EXERCISE DESCRIPTION> Copy the lines verbatim, starting at the line containing "300x228 pixels. At" and ending at the line containing "Action: pos(366,52)", both included. Leave out the pictures.

──────── PROVIDED RECORDS

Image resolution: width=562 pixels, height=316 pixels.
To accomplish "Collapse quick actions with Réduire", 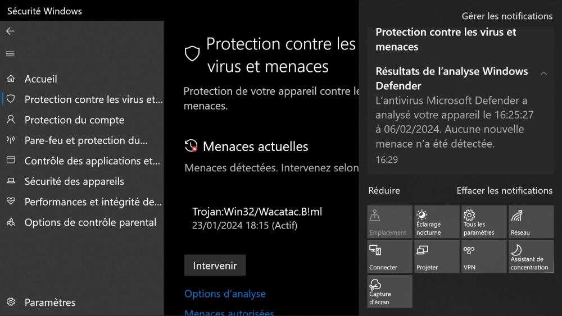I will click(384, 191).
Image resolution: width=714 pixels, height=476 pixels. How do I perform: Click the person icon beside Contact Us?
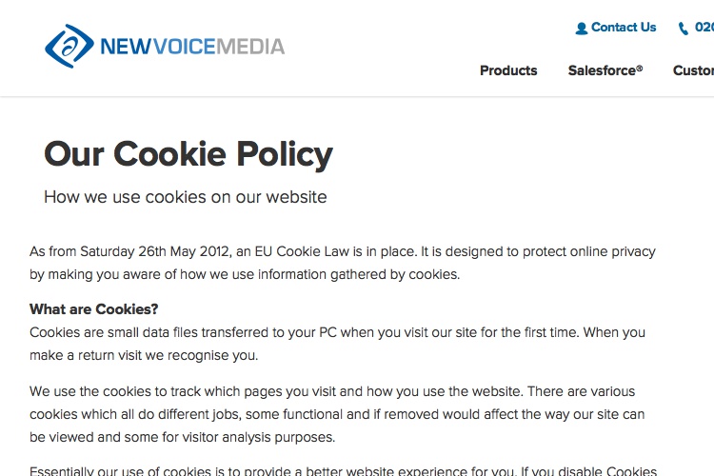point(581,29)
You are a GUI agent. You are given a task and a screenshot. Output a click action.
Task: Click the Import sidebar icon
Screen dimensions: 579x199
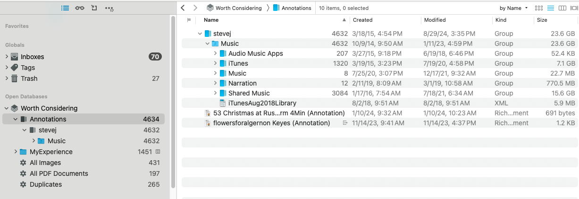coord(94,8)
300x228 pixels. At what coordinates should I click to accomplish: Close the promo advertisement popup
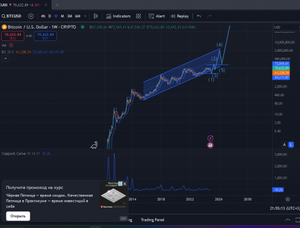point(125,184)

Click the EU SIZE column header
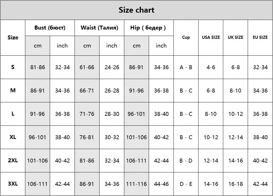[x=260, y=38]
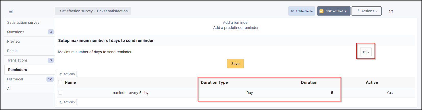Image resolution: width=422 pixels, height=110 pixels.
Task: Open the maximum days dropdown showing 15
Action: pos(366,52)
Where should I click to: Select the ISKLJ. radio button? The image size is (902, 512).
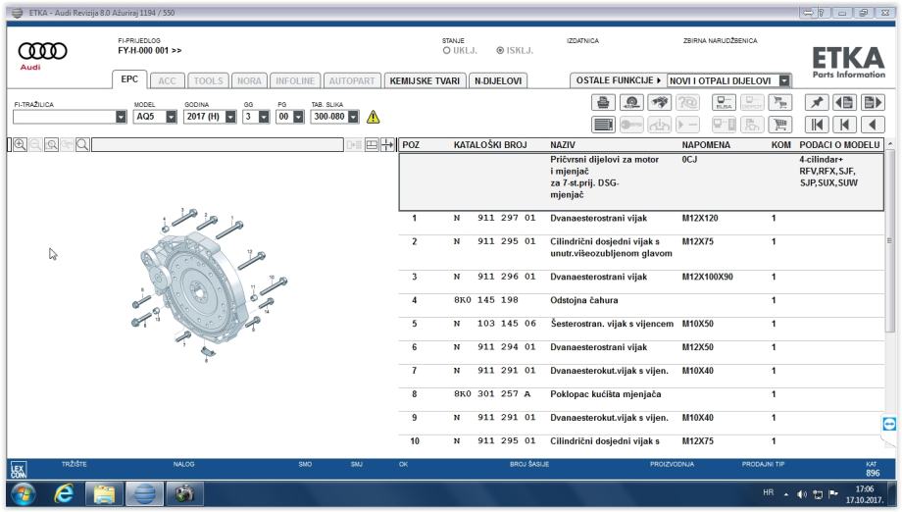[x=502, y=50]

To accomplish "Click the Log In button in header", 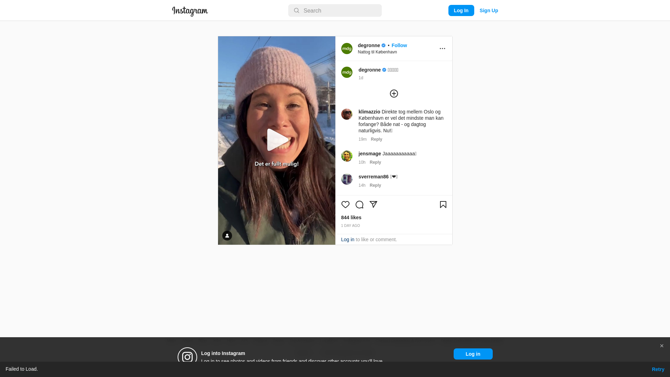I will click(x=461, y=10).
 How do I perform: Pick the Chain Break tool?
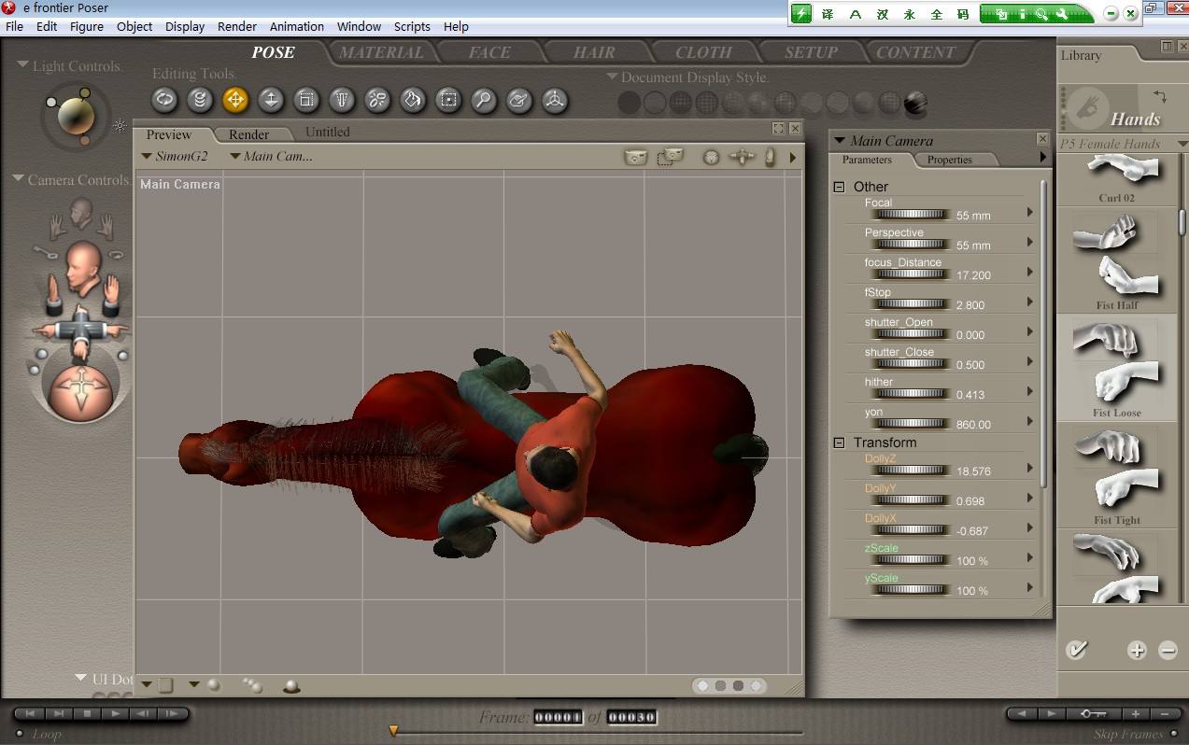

────────────────

PROBLEM SOLUTION>
300x228 pixels. At what coordinates should I click to accomplish: Close the promo advertisement popup
point(125,184)

Click the EU SIZE column header
[x=260, y=38]
Image resolution: width=422 pixels, height=110 pixels.
Task: Open the maximum days dropdown showing 15
Action: pos(366,52)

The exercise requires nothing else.